Eles jogaram a primeira e a segunda bomba de gás lacrimogêneo e as pessoas começaram a se empurrar muito (tinha muita gente, não dava pra correr), e pelo que pareceu, outro grupo policial também atacava do lado oposto. Enquanto isso, o povo também gritava “sem violência” e “Cabral é ditador”. Quanto mais gritávamos, mais eles atacavam. Por um momento, torci para que todos se calassem e apenas se dissipassem, porque o gás estava já irritando minha garganta e olhos. Além disso, a multidão se empurrando e muito agregada estava produzindo um calor sufocante. Tirei a máscara para que pudesse, paradoxalmente, respirar melhor.

Uma amiga passou mal e por sorte alguns socorristas (estudantes de Medicina) estavam se voluntariando e abriram passagem para levá-la a um lugar menos conturbado. Enquanto a deitávamos no chão, policiais atiravam bombas de efeito moral nos dois sentidos da rua. Encurralados mais uma vez. Fui pedir ajuda para minha amiga em uma unidade de controle (que controle?) da Prefeitura, e eles me negaram. Ao falar “mas e aí, ela vai ficar lá desmaiada?”, o policial que estava lá dentro simplesmente deu de ombros e fez uma cara do tipo “o que eu posso fazer?”. Senti muito ódio.

Depois de levarmos minha amiga para a frente dessa unidade municipal, eles foram praticamente obrigados a deixá-la entrar, porque a tropa de choque vinha se aproximando e já estava lançando bombas a poucos metros dali. Assim que ela entrou, duas bombas foram novamente lançadas a menos de 2 metros de mim, uma de cada lado. Novamente, correria. Corria – achava um lugar seguro – corria até ir parar na Faculdade Nacional de Direito e acontecer tudo o que eu falei ali no começo do post.

Nas ruas, a Tropa de Choque, cavalaria, viaturas da PM, a Força Nacional e até o FUCKING BOPE! BOPE. B-O-P-E. Dois comentários: 1) até onde eu sei, eles não trabalham com armas não-letais. 2) Eu não quero pagar o salário de um governador que coloca o BOPE pra me agredir na rua.

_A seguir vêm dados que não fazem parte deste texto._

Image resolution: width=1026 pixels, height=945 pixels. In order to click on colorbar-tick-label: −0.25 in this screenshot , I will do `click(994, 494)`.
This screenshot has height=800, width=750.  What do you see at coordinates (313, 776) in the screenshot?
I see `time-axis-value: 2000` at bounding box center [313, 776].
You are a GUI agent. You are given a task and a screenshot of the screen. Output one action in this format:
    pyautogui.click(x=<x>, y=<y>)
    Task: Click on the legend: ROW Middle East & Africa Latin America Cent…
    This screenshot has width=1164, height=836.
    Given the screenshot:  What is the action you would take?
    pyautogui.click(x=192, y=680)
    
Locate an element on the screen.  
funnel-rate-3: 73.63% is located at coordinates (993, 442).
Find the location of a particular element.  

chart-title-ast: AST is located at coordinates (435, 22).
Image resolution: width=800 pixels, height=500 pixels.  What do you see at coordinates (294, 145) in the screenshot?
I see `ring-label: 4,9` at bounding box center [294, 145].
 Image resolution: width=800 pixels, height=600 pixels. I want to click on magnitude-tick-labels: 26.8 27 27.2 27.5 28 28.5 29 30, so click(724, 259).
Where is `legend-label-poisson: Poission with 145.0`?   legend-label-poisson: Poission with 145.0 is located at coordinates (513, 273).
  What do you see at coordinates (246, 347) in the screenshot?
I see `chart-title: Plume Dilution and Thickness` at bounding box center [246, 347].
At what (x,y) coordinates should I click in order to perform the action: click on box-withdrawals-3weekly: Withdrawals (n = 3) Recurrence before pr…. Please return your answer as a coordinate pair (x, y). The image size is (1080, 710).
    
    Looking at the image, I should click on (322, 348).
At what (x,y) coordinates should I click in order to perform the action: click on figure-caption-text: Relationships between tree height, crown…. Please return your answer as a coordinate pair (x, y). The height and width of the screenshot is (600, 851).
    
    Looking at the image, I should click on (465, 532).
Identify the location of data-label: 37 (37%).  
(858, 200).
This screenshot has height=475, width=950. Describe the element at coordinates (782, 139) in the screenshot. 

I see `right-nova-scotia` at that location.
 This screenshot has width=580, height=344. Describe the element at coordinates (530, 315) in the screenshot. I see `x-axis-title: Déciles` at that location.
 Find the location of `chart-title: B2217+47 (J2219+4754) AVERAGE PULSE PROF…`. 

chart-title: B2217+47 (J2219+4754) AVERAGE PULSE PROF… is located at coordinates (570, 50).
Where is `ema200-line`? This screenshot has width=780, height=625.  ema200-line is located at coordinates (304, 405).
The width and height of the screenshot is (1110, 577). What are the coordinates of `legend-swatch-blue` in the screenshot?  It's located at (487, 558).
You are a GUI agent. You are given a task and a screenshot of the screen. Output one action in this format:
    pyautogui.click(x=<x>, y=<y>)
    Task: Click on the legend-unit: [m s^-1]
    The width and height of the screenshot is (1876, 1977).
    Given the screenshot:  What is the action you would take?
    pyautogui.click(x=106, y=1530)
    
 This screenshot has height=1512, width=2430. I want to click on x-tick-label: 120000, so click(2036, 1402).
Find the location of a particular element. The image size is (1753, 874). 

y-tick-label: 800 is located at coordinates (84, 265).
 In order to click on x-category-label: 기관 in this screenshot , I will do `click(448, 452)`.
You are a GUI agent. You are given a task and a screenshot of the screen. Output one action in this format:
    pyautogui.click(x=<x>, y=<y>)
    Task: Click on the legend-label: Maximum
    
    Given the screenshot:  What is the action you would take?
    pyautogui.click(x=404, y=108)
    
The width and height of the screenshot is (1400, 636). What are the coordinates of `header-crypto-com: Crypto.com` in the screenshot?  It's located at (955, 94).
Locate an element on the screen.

A informação era de que tinha 1 morto no Souza Aguiar e 17 feridos. Pessoas tiveram amputações pelas bombas (eles estavam tacando bombas nas pessoas MESMO) e tiros de borracha. Vi vídeos de policiais tirando a farda e ficando à paisana, e assim depredavam patrimônio público/particular. Vi um outro vídeo de policiais atirando em um grupo não armado e com as mãos pra cima, enquanto eles só estavam tentando voltar pra casa. Na FND, carros e mais carros de todo tipo de repartição policial passavam ostentando poder. Passavam a 10 km/h e ficavam olhando os que estavam do lado de fora do prédio (depois que a correria em frente à Faculdade já tinha acabado e muita coisa já havia sido queimada), tentando intimidar.

Um amigo se refugiou na estação de trem da Central com o marido, e ambos ficaram chocados. Na estação, os portões foram fechados, enquanto os policiais tacavam bombas lá fora. As pessoas, desesperadas, fizeram muita pressão e arrombaram o portão da Supervia, e ainda assim as bombas continuavam, EM CIMA DO POVO.

Ao mesmo tempo que me sinto provocada, tenho muito medo de voltar às ruas para protestar pelo que for. O que passei hoje foi absurdo. Absurdo. Me sinto humilhada. Corri de uma força truculenta e invasiva mesmo não tendo feito NADA. Só consegui sair de onde estava porque fui escoltada, senão seria presa ou alvejada, muito provavelmente. Consigo entender agora aqueles cujo ódio inflama e se transforma em “vandalismo”.